What to do: Give again the entries below exactly, beginning at the first line and ending at the line with "The width and height of the screenshot is (1131, 611).".

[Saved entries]
-- Opening Marker --
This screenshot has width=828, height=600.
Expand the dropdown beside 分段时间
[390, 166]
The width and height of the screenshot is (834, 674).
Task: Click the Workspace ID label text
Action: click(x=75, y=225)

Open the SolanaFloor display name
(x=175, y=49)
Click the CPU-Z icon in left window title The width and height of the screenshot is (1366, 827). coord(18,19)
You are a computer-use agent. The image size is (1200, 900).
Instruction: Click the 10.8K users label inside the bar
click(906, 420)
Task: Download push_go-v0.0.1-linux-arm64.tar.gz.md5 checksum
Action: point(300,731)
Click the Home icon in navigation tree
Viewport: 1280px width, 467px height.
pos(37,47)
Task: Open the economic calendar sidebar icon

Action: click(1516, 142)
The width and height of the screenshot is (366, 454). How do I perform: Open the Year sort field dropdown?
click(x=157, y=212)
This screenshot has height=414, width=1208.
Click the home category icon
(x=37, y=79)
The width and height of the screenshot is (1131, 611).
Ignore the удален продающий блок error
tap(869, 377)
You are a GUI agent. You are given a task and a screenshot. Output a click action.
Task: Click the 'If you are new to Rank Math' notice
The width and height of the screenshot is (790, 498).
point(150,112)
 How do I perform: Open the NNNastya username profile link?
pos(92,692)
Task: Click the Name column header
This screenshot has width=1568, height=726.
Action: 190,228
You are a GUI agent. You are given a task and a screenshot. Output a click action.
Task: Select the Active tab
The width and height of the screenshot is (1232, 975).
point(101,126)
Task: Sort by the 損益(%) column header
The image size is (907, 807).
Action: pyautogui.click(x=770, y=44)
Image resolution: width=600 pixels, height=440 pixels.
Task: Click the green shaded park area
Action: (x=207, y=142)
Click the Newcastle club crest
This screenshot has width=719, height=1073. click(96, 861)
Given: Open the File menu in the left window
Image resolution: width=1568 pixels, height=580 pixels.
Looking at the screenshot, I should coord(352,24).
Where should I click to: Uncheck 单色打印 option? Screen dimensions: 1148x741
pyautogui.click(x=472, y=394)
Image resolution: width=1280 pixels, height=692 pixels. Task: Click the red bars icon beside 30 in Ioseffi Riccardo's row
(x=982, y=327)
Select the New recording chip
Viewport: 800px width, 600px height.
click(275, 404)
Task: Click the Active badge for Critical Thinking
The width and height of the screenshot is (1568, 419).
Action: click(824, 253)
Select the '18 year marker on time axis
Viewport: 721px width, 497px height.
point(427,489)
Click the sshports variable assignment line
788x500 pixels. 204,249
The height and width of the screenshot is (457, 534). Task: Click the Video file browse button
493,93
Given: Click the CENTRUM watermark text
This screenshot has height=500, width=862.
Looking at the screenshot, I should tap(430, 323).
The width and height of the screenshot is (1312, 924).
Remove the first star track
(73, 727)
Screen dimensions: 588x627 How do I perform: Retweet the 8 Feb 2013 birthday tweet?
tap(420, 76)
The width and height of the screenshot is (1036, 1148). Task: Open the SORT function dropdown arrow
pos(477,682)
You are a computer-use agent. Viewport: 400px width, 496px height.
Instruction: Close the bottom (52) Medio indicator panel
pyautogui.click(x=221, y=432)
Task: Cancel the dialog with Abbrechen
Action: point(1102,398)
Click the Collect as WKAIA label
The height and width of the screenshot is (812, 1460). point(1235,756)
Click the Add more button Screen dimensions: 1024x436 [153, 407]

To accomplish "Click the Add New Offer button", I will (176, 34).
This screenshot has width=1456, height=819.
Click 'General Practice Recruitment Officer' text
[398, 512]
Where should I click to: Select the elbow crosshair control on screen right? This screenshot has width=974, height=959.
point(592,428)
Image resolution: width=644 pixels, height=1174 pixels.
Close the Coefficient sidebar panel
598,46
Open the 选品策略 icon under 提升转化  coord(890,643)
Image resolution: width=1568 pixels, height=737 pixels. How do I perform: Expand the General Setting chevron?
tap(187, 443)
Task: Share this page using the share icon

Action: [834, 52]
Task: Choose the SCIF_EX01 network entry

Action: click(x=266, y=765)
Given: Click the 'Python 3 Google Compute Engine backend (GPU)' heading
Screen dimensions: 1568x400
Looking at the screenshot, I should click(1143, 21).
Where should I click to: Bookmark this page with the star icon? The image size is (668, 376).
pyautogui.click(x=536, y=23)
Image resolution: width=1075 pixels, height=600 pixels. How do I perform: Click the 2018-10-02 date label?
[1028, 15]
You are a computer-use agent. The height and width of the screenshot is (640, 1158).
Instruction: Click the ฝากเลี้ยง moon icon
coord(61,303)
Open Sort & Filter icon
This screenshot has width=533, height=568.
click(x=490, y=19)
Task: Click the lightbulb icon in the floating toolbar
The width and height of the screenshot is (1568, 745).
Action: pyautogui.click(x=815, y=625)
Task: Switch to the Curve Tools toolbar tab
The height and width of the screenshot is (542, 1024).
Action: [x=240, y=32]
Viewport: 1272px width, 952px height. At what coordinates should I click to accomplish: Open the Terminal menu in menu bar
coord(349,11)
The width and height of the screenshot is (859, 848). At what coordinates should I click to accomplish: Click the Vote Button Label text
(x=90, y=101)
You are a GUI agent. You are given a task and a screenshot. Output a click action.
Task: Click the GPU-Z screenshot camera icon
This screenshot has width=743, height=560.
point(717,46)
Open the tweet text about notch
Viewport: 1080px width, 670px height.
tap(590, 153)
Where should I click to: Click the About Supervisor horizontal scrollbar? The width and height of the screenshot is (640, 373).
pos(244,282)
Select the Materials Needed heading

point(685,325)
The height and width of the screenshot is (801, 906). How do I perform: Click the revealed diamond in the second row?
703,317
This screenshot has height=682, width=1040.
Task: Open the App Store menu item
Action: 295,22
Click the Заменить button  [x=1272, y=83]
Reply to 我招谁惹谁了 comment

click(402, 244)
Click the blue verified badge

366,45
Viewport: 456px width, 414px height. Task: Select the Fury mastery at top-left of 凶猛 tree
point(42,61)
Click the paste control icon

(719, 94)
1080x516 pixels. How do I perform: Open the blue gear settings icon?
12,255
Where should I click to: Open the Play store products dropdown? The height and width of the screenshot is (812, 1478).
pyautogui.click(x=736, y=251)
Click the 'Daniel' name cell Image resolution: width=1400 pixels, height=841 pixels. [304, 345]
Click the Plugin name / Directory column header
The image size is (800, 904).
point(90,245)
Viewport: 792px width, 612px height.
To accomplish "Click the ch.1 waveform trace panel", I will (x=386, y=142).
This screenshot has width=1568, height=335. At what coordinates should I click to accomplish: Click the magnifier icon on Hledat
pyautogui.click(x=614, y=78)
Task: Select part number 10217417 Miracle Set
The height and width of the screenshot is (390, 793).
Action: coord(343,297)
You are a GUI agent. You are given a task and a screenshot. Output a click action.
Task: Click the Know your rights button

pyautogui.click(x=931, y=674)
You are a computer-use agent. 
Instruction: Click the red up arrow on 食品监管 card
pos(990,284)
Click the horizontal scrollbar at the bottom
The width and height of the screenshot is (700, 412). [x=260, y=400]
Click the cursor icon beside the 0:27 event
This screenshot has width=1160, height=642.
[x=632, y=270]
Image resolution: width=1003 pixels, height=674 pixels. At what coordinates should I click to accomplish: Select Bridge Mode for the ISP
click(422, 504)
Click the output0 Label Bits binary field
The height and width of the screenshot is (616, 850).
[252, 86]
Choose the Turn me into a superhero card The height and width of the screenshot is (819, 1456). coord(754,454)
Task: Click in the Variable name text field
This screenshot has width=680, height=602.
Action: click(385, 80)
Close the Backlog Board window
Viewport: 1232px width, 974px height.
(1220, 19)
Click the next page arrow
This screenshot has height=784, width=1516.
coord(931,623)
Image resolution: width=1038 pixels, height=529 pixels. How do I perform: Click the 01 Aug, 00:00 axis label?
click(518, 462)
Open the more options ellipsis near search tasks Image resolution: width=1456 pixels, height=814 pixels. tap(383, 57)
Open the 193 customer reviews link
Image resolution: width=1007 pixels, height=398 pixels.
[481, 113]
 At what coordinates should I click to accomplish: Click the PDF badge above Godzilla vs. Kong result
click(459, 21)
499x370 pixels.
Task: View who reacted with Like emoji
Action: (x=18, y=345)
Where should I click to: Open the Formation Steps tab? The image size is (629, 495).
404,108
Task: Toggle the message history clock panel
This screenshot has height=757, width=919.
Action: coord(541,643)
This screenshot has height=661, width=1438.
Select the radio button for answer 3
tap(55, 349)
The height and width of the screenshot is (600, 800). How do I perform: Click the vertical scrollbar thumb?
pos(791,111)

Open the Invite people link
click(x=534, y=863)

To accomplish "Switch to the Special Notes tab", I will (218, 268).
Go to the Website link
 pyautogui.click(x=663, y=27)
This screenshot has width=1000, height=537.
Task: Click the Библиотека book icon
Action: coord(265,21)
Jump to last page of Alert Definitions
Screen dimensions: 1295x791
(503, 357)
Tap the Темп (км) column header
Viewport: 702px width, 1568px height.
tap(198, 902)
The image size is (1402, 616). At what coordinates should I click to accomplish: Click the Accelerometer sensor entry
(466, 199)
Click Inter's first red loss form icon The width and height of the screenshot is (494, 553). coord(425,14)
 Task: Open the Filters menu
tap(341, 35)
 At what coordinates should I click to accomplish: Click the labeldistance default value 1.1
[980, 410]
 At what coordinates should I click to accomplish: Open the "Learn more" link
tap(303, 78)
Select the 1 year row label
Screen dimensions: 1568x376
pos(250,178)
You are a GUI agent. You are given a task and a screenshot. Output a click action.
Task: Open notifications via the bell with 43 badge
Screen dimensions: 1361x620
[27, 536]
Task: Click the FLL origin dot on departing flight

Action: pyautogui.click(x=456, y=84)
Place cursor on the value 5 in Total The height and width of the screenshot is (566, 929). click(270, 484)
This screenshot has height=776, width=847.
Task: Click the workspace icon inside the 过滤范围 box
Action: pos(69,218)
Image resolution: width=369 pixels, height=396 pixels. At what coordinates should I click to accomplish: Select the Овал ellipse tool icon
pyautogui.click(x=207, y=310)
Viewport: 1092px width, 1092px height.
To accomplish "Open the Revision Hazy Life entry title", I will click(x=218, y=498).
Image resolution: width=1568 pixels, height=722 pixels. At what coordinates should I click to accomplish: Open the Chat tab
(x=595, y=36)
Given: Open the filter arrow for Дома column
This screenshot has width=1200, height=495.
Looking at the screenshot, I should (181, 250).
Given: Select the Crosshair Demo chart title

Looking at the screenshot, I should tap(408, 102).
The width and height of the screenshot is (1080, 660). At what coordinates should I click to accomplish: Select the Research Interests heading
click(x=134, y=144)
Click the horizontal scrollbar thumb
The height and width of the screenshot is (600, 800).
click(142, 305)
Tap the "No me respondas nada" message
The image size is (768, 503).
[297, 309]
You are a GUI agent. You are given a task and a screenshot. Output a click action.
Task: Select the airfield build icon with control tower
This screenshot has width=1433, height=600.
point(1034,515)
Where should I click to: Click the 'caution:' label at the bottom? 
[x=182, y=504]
-- Closing Marker --
Exercise result:
This screenshot has width=828, height=600.
Expand the dropdown beside 分段时间
[390, 166]
The width and height of the screenshot is (834, 674).
Task: Click the Workspace ID label text
Action: click(x=75, y=225)

Open the SolanaFloor display name
(x=175, y=49)
Click the CPU-Z icon in left window title The width and height of the screenshot is (1366, 827). coord(18,19)
You are a computer-use agent. The image size is (1200, 900).
Instruction: Click the 10.8K users label inside the bar
click(906, 420)
Task: Download push_go-v0.0.1-linux-arm64.tar.gz.md5 checksum
Action: point(300,731)
Click the Home icon in navigation tree
Viewport: 1280px width, 467px height.
pos(37,47)
Task: Open the economic calendar sidebar icon

Action: click(1516, 142)
The width and height of the screenshot is (366, 454). How do I perform: Open the Year sort field dropdown?
click(x=157, y=212)
This screenshot has height=414, width=1208.
Click the home category icon
(x=37, y=79)
The width and height of the screenshot is (1131, 611).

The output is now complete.